Lastenia conjugens is an herb whose stems are simple or freely branched and erect, attaining a height of less than 40 centimeters. Their glabrous leaves, of length of approximately eight centimeters, are entire to pinnately lobed. Inflorescences appear in the form of solitary heads, with twelve to eighteen phyllaries fused at one third to less than mid length, a distinguishing hallmark for identification of this species. An involucre structure measures six to ten millimeters and may be somewhat hemispheric. The receptacle presents as dome-shaped or obconic. The yellow ray flowers may number six to thirteen petals, and the five to ten millimeter ligules are yellow as well. The yellow disk flowers are numerous, and anther tips are linear to somewhat ovate. Style tips are triangular. The corollae are typically five-lobed. Style tips may be triangular or round, but typically hair-tufted. The glabrous club-shaped fruits are less than 1.5 millimeters across, black or gray in color, absent a pappus structure. The species is cross-pollinated. According to Greene, the chromosome characteristic is: 2n=12.

==Ecology==
Lasthenia conjugens relies upon insect pollination for fertilization, and dispersal of seed is largely by gravity. In undisturbed habitats, this and other species of Lasthenia are pollinated by specialist bee species, primarily in the genus Andrena. Studies in Solano County natural and restoration habitats have shown variability between visitation rates to the two types of colonies; however, plant propagation rates were found to be similar between natural colonies and introduced ones, implying pollination is not a limiting factor of propagation. An alternative conclusion is that members of one particular insect family, Sciaridae, are also efficient pollinators of L. conjugens, since it was the only insect family to visit the restoration colonies in significant numbers (the specialist bees are absent from these areas).

==Conservation==
The population trend for L. conjugens is one of declining numbers as well as shrinking range. According to Jepson, the historic range includes areas not in the present range: parts of the North Coast, more eastern reaches of the Sacramento Valley, more southerly parts of the San Francisco Bay Area and parts of the South Coast. Moreover, the U.S. Fish and Wildlife Service alludes to historic populations in Contra Costa County and Santa Clara County. More specifically another source defines the extended historic San Francisco Bay Area range to have extended from Richmond to Palo Alto By the year 1995 the populations of L. conjugens had declined to the point where there were only five colonies extant, all of which were within Napa and Solano Counties.

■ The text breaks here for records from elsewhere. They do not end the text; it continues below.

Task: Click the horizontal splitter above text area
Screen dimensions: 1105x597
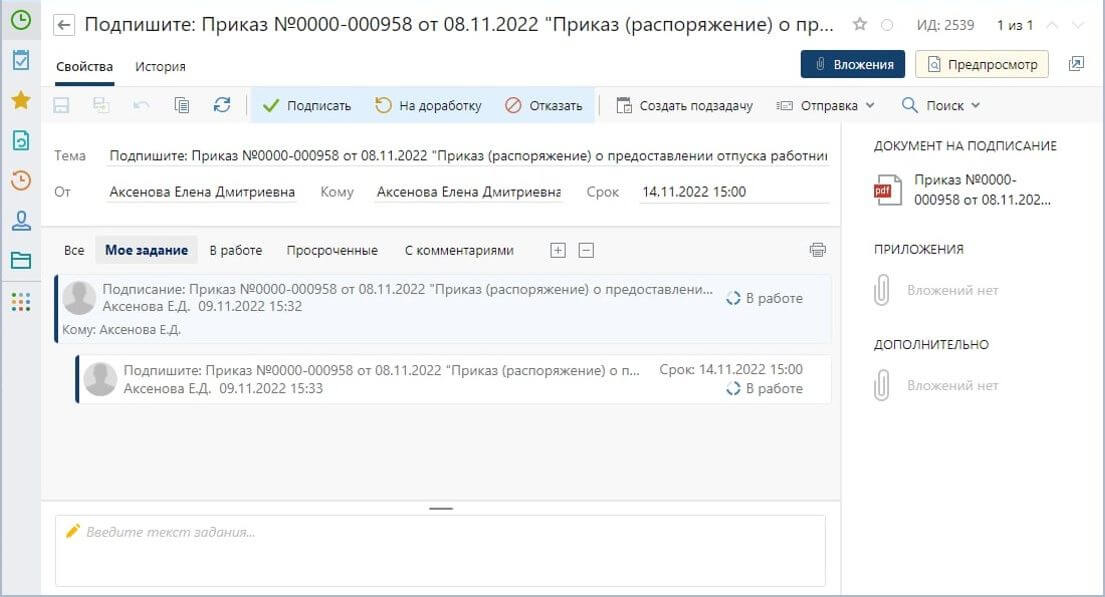Action: 440,508
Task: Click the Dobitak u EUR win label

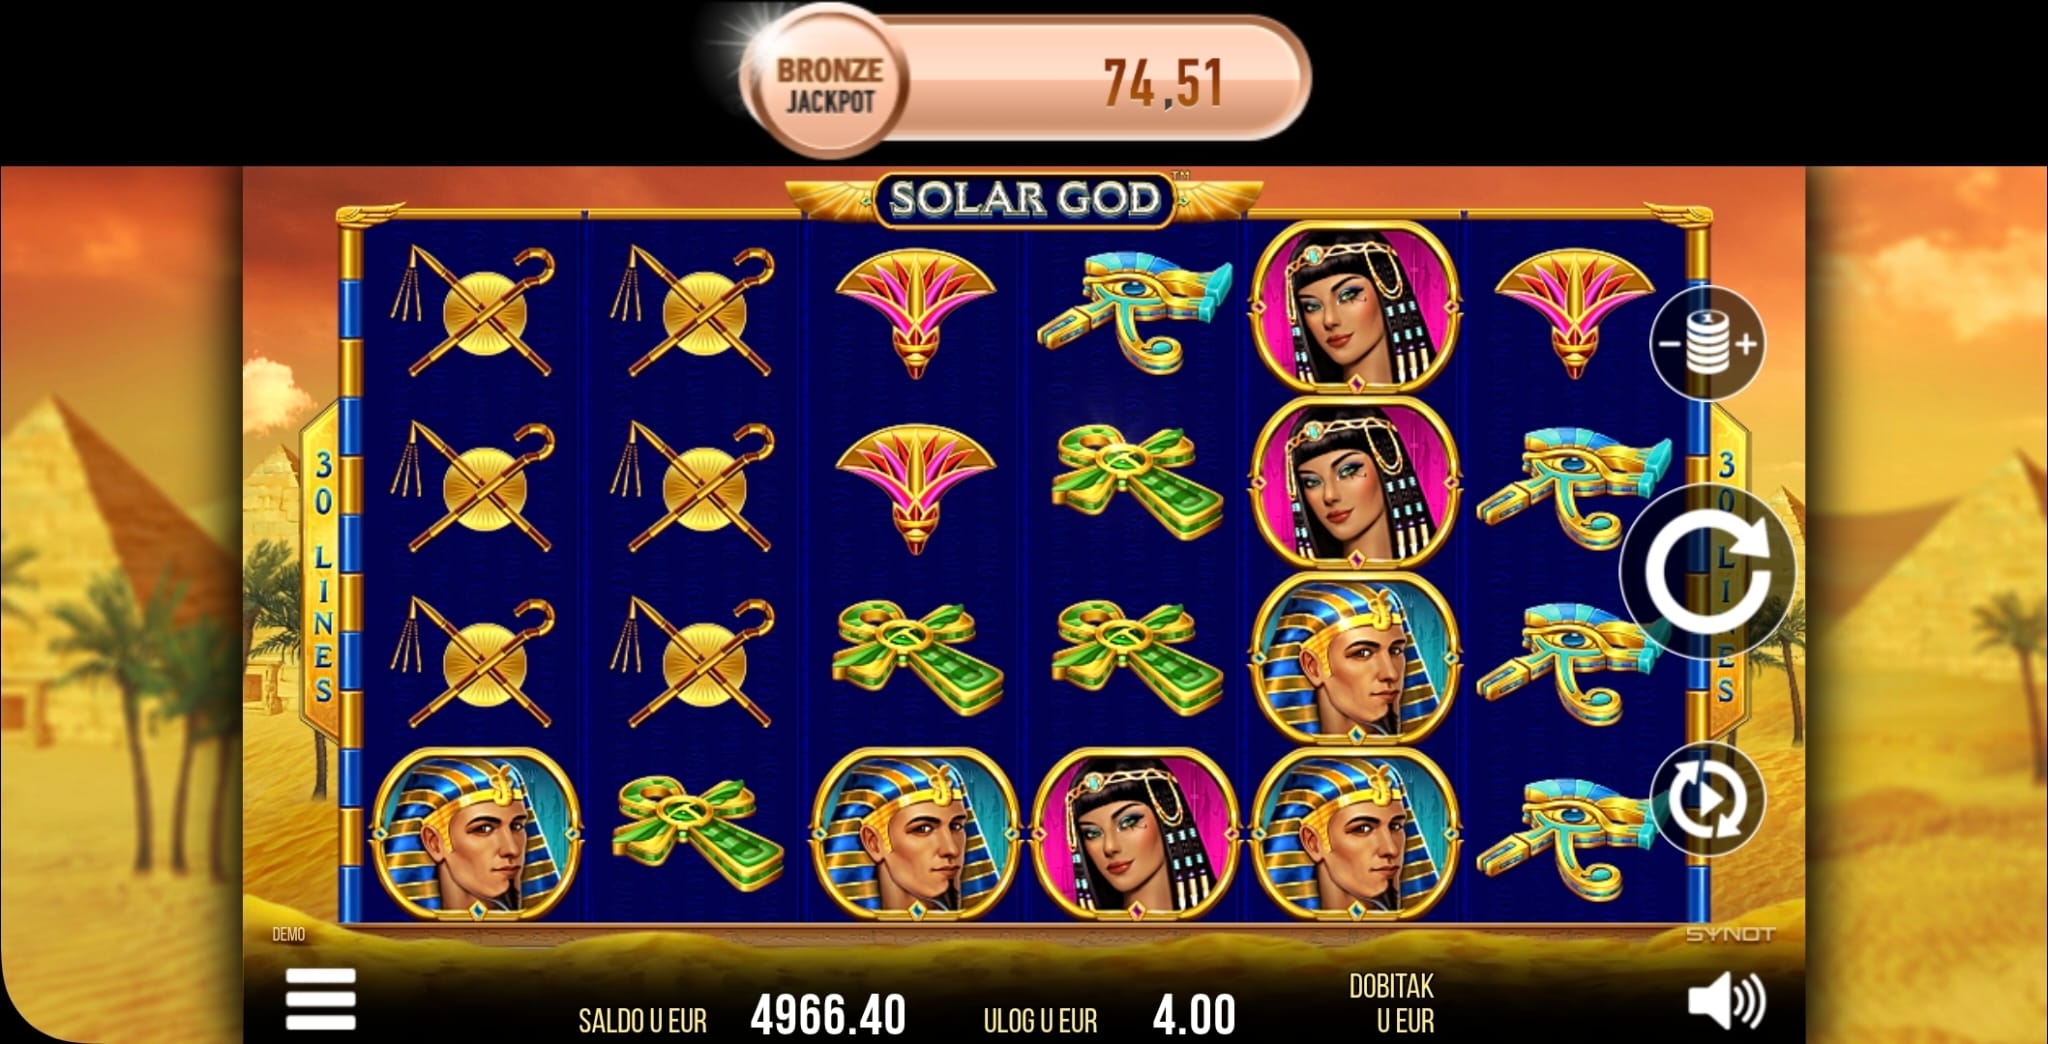Action: (1391, 1004)
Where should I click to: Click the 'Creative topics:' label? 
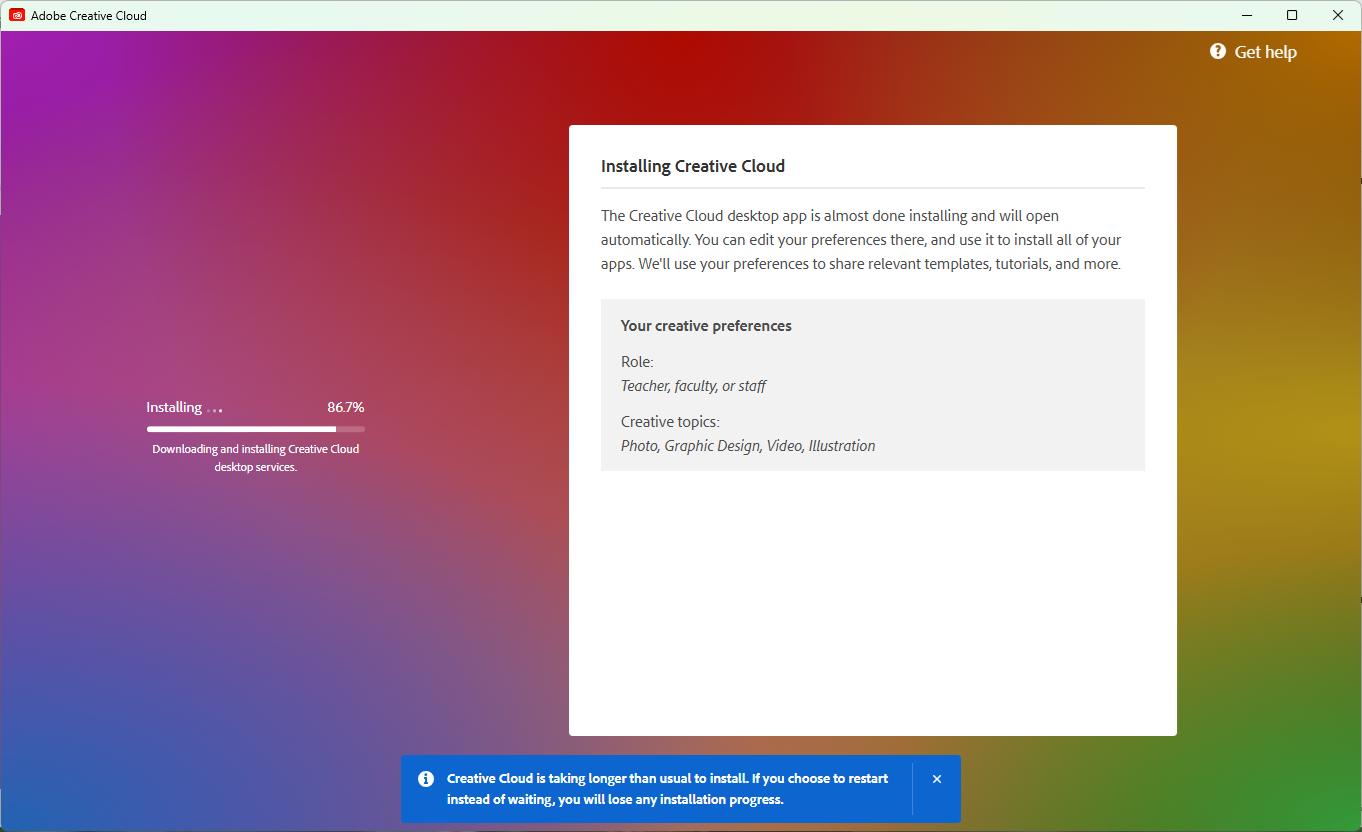670,422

Contra Costa goldfields has been studied extensively with regard to genetic diversity of colonies. Some early findings were that repeated seedings in restoration colonies enhanced the resultant population of Lasthenia conjugens and hence ultimate survival. The subsequent finding has been made that genetic diversity has been able to be replicated for introduced colonies in a restoration environment, implying favorable long-term stability and viability for introduced colonies.

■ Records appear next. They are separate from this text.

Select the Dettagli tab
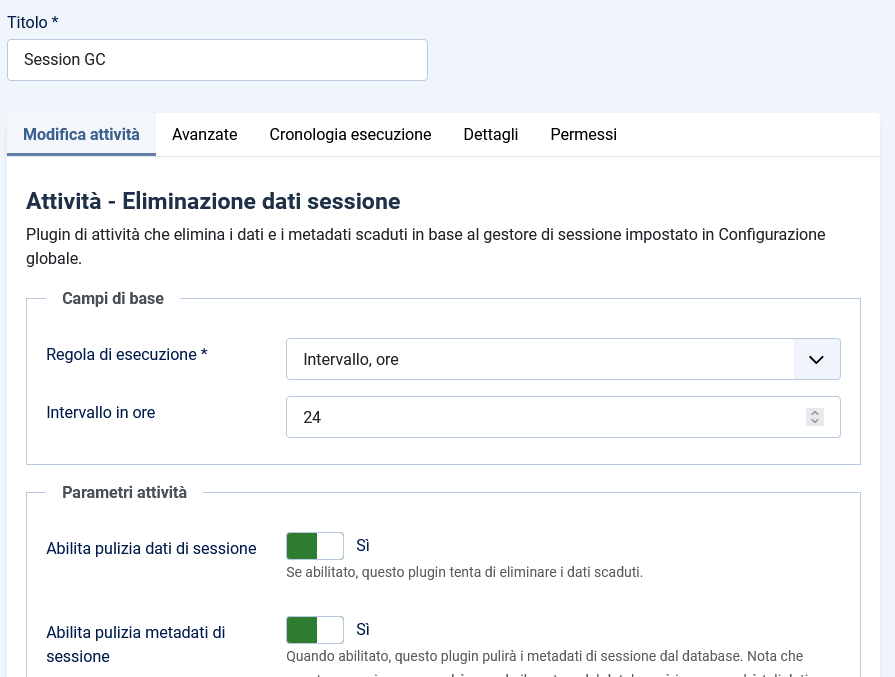The width and height of the screenshot is (895, 677). [490, 134]
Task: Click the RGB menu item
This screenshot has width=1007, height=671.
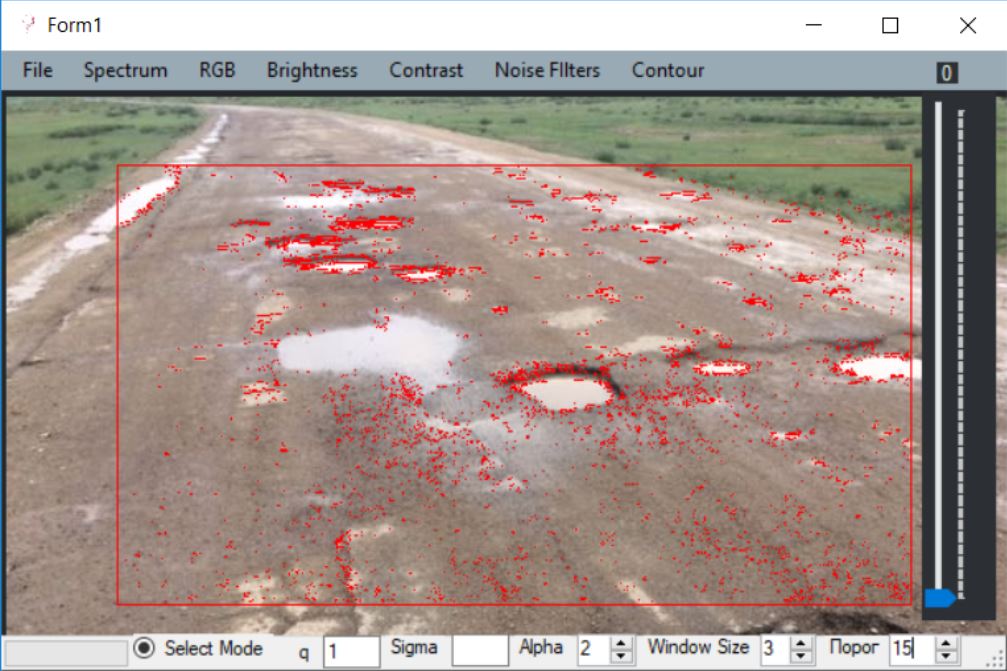Action: (x=217, y=70)
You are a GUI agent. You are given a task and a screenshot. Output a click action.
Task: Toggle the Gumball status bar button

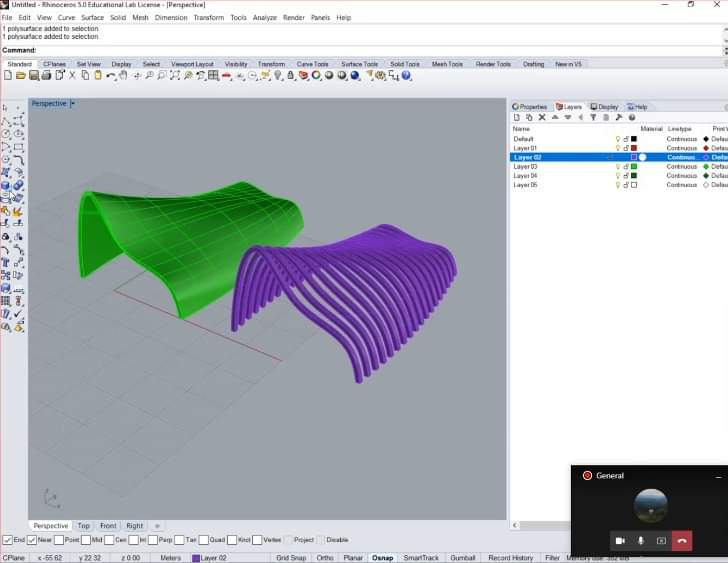[463, 557]
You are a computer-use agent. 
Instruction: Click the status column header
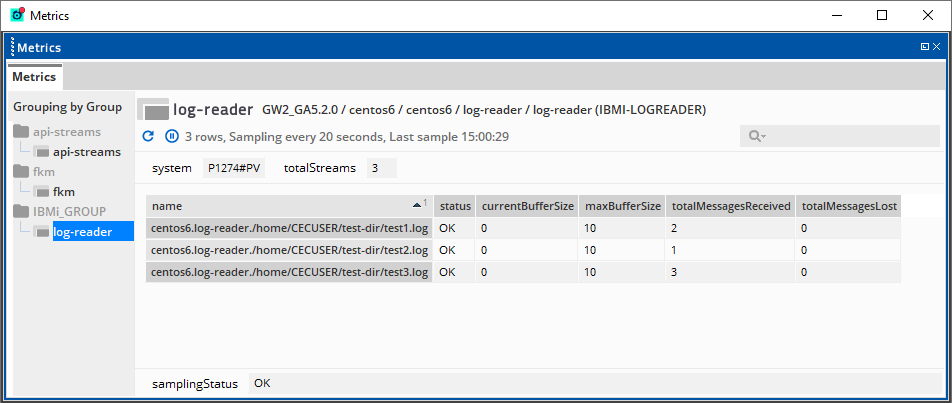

In addition to the federal status as an endangered species it gained on June 18, 1997, Lasthenia conjugens is acknowledged and protected under the Solano County Habitat Conservation Plan (HCP). The Solano County Habitat Conservation Plan encourages corridor preservation among vernal pool habitats, which are essential for this species' survival; in addition the HCP states the importance of recognizing genetic differences amongst various colonies of L. conjugens in order to protect the total species genetic diversity. Contra Costa goldfields is not listed by the State of California as endangered.